Copy out the entries below exactly as they stand, but only from the line containing "سياسة (789, 1948)" through the line containing "حالة الطقس (862, 1996)".

Start of Dataset extract

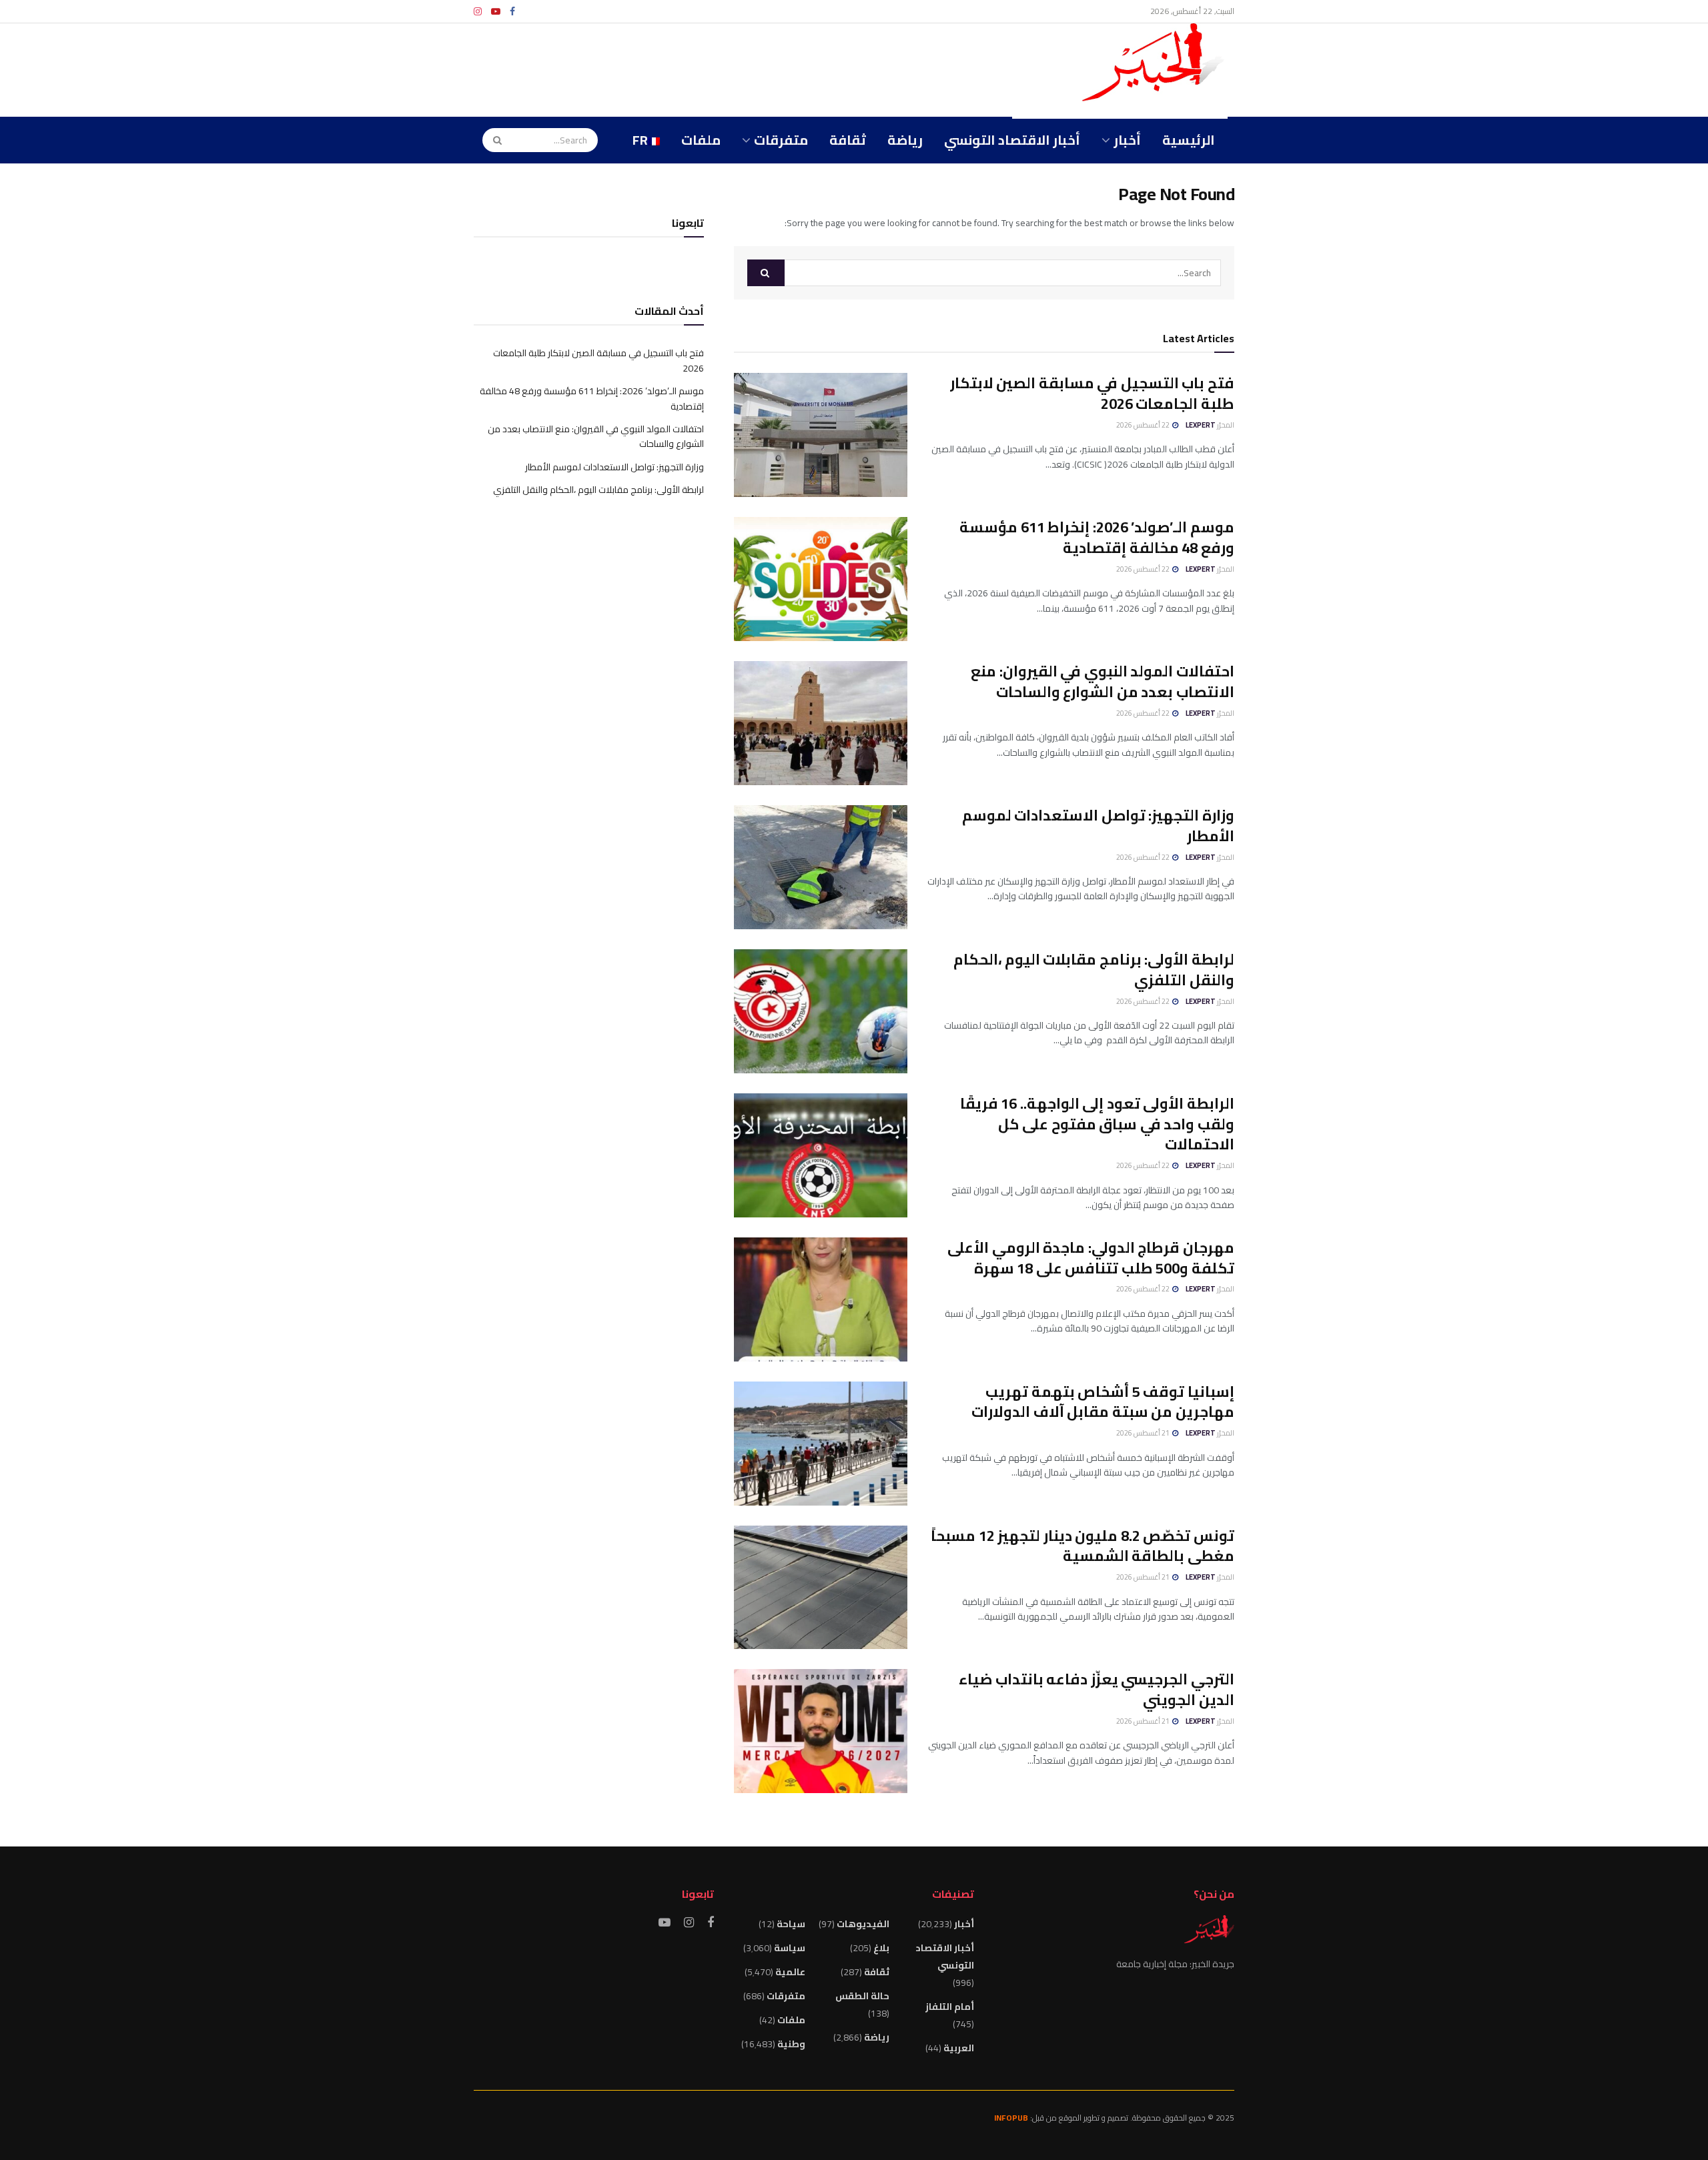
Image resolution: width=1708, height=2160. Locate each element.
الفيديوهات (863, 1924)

End of Dataset extract
Start of Dataset extract

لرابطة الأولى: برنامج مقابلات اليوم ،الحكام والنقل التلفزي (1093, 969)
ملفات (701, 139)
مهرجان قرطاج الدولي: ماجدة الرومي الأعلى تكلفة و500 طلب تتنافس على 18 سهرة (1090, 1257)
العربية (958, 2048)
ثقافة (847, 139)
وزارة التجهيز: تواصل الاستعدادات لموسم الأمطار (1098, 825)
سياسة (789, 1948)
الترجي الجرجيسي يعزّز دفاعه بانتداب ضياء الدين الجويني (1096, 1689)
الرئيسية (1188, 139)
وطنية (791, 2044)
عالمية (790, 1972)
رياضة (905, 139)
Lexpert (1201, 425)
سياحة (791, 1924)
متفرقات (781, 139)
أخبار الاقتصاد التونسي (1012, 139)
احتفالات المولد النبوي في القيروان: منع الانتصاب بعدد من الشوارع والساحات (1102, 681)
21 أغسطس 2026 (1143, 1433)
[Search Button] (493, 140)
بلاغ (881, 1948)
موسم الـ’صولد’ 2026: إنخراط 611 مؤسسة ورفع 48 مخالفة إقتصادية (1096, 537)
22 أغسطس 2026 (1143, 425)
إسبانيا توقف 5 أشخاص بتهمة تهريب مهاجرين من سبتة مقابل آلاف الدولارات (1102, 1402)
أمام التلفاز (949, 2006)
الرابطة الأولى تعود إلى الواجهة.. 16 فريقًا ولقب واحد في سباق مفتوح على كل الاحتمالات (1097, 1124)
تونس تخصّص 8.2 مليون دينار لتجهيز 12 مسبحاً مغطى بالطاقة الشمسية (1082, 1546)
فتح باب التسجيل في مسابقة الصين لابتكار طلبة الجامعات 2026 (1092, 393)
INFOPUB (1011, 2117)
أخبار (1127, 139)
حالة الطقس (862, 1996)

End of Dataset extract

* [Result]
سياسة (789, 1948)
الترجي الجرجيسي يعزّز دفاعه بانتداب ضياء الدين الجويني (1096, 1689)
الرئيسية (1188, 139)
وطنية (791, 2044)
عالمية (790, 1972)
رياضة (905, 139)
Lexpert (1201, 425)
سياحة (791, 1924)
متفرقات (781, 139)
أخبار الاقتصاد التونسي (1012, 139)
احتفالات المولد النبوي في القيروان: منع الانتصاب بعدد من الشوارع والساحات (1102, 681)
21 أغسطس 2026 (1143, 1433)
[Search Button] (493, 140)
بلاغ (881, 1948)
موسم الـ’صولد’ 2026: إنخراط 611 مؤسسة ورفع 48 مخالفة إقتصادية (1096, 537)
22 أغسطس 2026 (1143, 425)
إسبانيا توقف 5 أشخاص بتهمة تهريب مهاجرين من سبتة مقابل آلاف الدولارات (1102, 1402)
أمام التلفاز (949, 2006)
الرابطة الأولى تعود إلى الواجهة.. 16 فريقًا ولقب واحد في سباق مفتوح على كل الاحتمالات (1097, 1124)
تونس تخصّص 8.2 مليون دينار لتجهيز 12 مسبحاً مغطى بالطاقة الشمسية (1082, 1546)
فتح باب التسجيل في مسابقة الصين لابتكار طلبة الجامعات 2026 (1092, 393)
INFOPUB (1011, 2117)
أخبار (1127, 139)
حالة الطقس (862, 1996)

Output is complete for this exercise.